### TASK PROMPT
Reproduce each line of the material that follows, word for word.

____ PROVIDED ENTRIES

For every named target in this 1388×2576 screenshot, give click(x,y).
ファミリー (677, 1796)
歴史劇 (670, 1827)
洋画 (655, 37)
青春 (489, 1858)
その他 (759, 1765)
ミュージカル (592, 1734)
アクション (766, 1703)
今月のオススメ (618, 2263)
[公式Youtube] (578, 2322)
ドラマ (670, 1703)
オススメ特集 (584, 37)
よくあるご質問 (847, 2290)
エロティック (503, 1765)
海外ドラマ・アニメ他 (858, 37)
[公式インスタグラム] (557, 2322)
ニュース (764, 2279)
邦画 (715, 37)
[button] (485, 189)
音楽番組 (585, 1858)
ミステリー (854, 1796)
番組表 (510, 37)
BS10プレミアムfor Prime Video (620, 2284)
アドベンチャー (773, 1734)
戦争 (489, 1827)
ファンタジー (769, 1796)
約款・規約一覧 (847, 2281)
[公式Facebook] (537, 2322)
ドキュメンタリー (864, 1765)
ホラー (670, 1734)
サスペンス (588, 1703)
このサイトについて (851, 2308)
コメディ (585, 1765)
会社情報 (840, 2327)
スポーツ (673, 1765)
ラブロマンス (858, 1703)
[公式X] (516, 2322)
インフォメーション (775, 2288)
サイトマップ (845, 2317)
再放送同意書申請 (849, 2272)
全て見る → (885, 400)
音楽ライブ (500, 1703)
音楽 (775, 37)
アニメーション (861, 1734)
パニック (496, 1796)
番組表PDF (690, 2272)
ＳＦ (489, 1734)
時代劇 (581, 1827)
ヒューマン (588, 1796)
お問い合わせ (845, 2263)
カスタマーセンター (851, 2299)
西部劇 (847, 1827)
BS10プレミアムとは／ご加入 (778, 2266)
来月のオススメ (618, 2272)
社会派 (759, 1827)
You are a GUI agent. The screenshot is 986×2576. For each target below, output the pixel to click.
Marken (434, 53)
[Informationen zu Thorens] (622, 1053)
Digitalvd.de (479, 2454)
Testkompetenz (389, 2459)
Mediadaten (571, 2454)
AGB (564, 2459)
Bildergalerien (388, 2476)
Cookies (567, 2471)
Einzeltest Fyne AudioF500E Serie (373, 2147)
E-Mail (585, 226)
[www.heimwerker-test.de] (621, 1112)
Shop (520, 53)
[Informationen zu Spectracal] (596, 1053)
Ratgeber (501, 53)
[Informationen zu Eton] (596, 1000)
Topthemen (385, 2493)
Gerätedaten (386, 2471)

________

### RESULT FOR THIS TASK
For every named target in this 1388×2576 screenshot, give click(x,y).
ファミリー (677, 1796)
歴史劇 (670, 1827)
洋画 (655, 37)
青春 (489, 1858)
その他 (759, 1765)
ミュージカル (592, 1734)
アクション (766, 1703)
今月のオススメ (618, 2263)
[公式Youtube] (578, 2322)
ドラマ (670, 1703)
オススメ特集 (584, 37)
よくあるご質問 (847, 2290)
エロティック (503, 1765)
海外ドラマ・アニメ他 (858, 37)
[公式インスタグラム] (557, 2322)
ニュース (764, 2279)
邦画 (715, 37)
[button] (485, 189)
音楽番組 (585, 1858)
ミステリー (854, 1796)
番組表 (510, 37)
BS10プレミアムfor Prime Video (620, 2284)
アドベンチャー (773, 1734)
戦争 (489, 1827)
ファンタジー (769, 1796)
約款・規約一覧 (847, 2281)
[公式Facebook] (537, 2322)
ドキュメンタリー (864, 1765)
ホラー (670, 1734)
サスペンス (588, 1703)
このサイトについて (851, 2308)
コメディ (585, 1765)
会社情報 (840, 2327)
スポーツ (673, 1765)
ラブロマンス (858, 1703)
[公式X] (516, 2322)
インフォメーション (775, 2288)
サイトマップ (845, 2317)
再放送同意書申請 (849, 2272)
全て見る → (885, 400)
音楽ライブ (500, 1703)
音楽 (775, 37)
アニメーション (861, 1734)
パニック (496, 1796)
番組表PDF (690, 2272)
ＳＦ (489, 1734)
時代劇 (581, 1827)
ヒューマン (588, 1796)
お問い合わせ (845, 2263)
カスタマーセンター (851, 2299)
西部劇 (847, 1827)
BS10プレミアムとは／ご加入 (778, 2266)
来月のオススメ (618, 2272)
社会派 (759, 1827)
You are a GUI agent. The screenshot is 986×2576. For each target below, output the pixel to click.
Marken (434, 53)
[Informationen zu Thorens] (622, 1053)
Digitalvd.de (479, 2454)
Testkompetenz (389, 2459)
Mediadaten (571, 2454)
AGB (564, 2459)
Bildergalerien (388, 2476)
Cookies (567, 2471)
Einzeltest Fyne AudioF500E Serie (373, 2147)
E-Mail (585, 226)
[www.heimwerker-test.de] (621, 1112)
Shop (520, 53)
[Informationen zu Spectracal] (596, 1053)
Ratgeber (501, 53)
[Informationen zu Eton] (596, 1000)
Topthemen (385, 2493)
Gerätedaten (386, 2471)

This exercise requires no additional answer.